Côte d’Ivoire/Grand-Bassam : les populations du village de Vitré 2 exigent l’Arrêté préfectoral de leur nouveau chef

  • Des risques d’affrontement à l’horizon
Le nouveau chef de Vitré 2, Sa Majesté Brémi Ago Noel, proviseur de Lycée de son état, en qui les populations disent se reconnaitre désormais.

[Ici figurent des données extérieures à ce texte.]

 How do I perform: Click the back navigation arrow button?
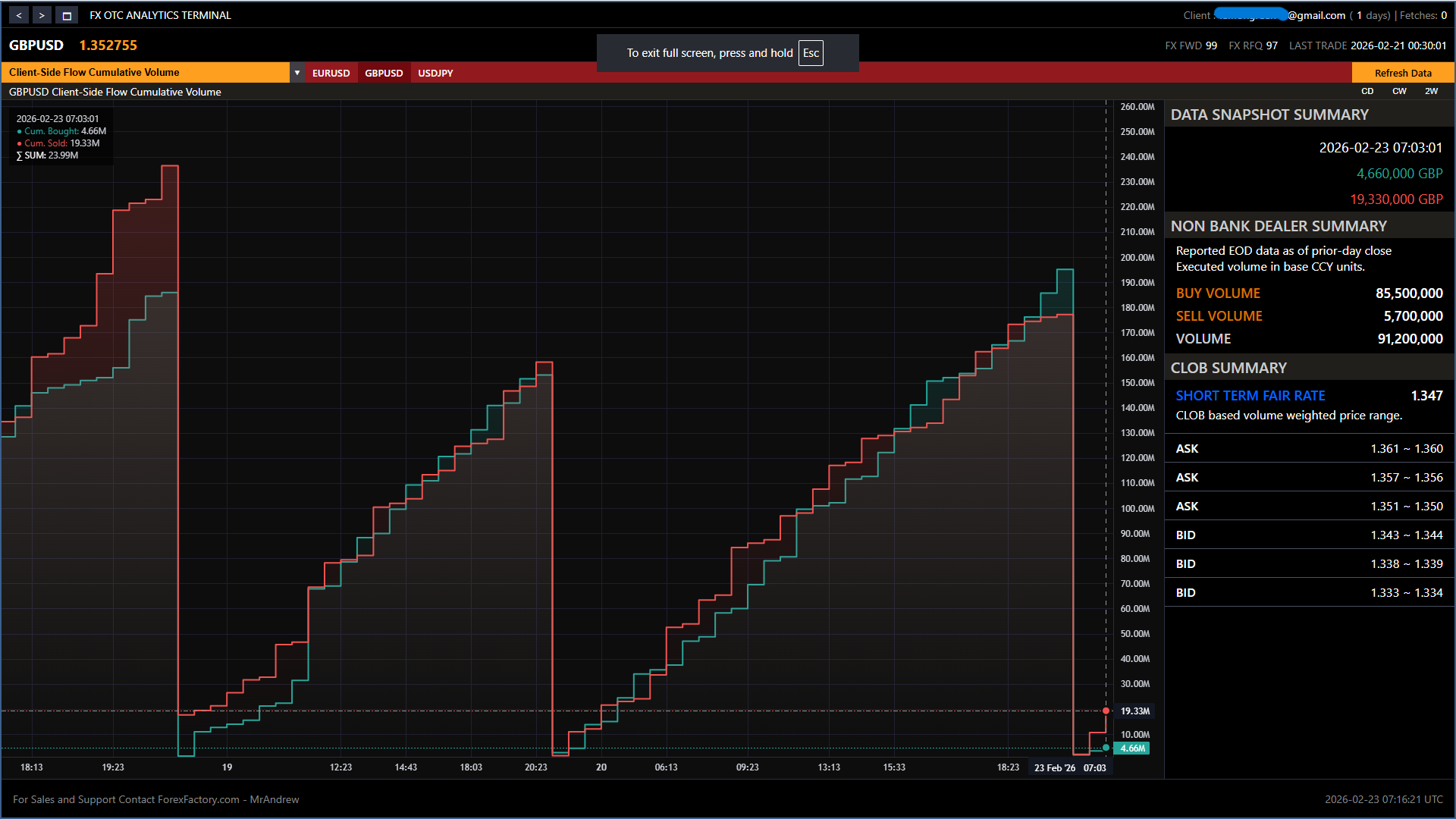(x=19, y=15)
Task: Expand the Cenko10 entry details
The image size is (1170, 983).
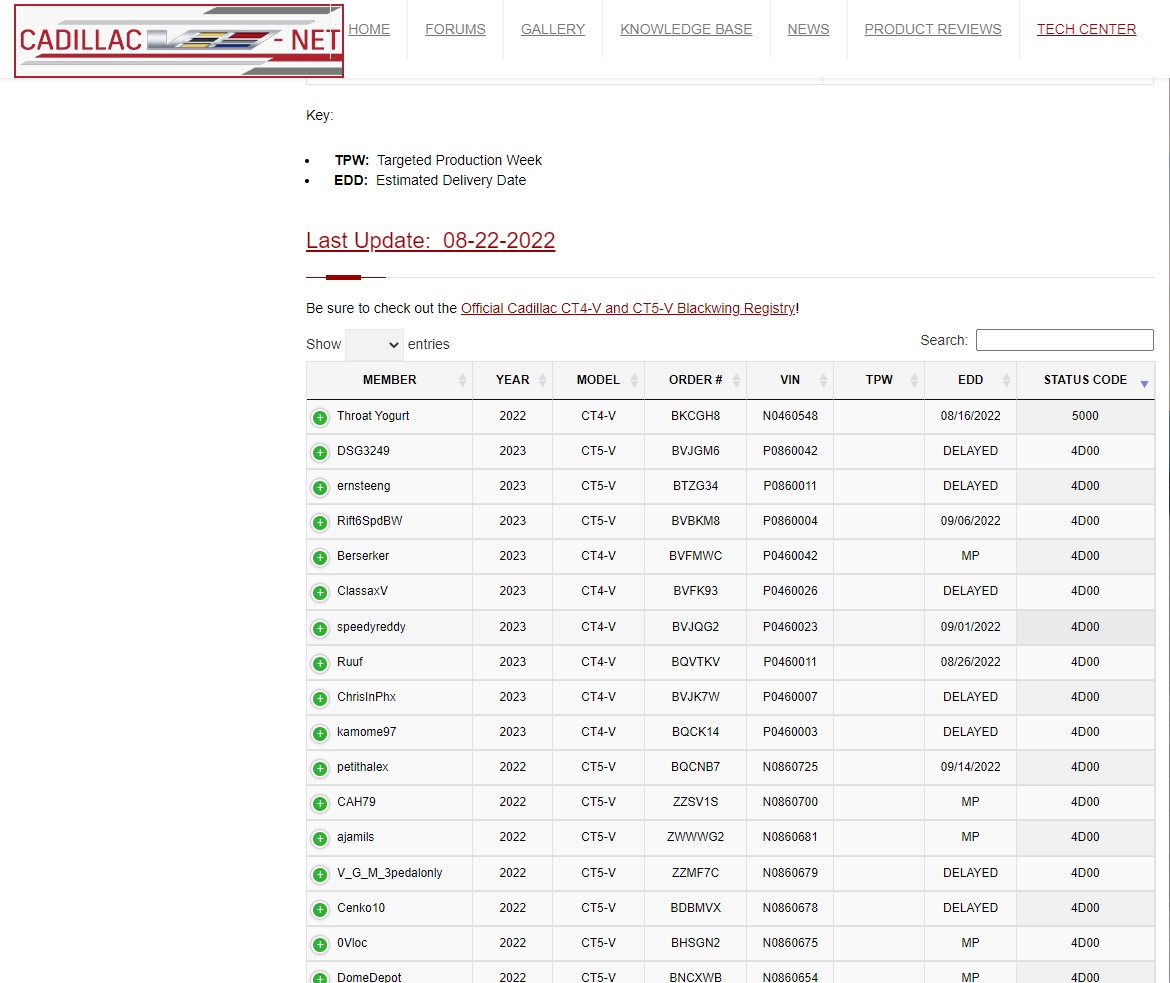Action: click(x=320, y=909)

Des personnalités coutumières de Vitré 2, dans la Sous-préfecture de Grand-Bassam, notables et jeunes avec à leur tête leur président, notamment l’honorable Christophe Tacki, doyen des Notables, porte-canne et régent du siège, l’honorable et chef suprême de la Génération Bloussoué Kotcha Vangah Moïse, le Président des jeunes Kouassi Aké Alain, se sont réunis le vendredi 17 Septembre 2021, au domicile du chef suprême de la génération Bloussoué au pouvoir, pour se prononcer sur les pratiques de leur ex-chef, Nanan Essy Laurent, qu’ils accusent de saper les bases du développement et de la cohésion sociale de leur village. Et pour cause :

Un lotissement de plus de 212 hectares, patrimoine d’un collectif de propriétaires fonciers issus d’une trentaine de familles, pour lesquels le chef refuse de signer des attestations villageoises en vue la sécurisation et de l’acquisition en pleine propriété ; Assignation en justice des délégués de ces familles, pour faux et usage de faux qui s’est soldée par une défaite du chef plaignant ; Opposition au dragage du sable de lagune du village, pourvoyeur d’emplois pour les jeunes et de matériaux de construction pour la mise en valeur des lots du nouveau lotissement ; Bastonnades systématiques d’opposants aux décisions solitaires du chef par des hommes en armes venus d’outres contrées, avec souvent des blessés graves ; Formation d’une notabilité parallèle non représentative des lignées familiales, tels sont, entre autres, quelques griefs que les personnalités traditionnelles présentes à la réunion portent contre leur ex-chef. Qui plus est ‘’a été destitué par décision de la notabilité depuis le 17 novembre 2018, avec le retrait de tous ses attributs de chef, et remplacé depuis lors par l’Honorable Brémi Ago Noël, son adjoint, notable représentant d’une famille, selon nos us et coutumes’’, disent-ils.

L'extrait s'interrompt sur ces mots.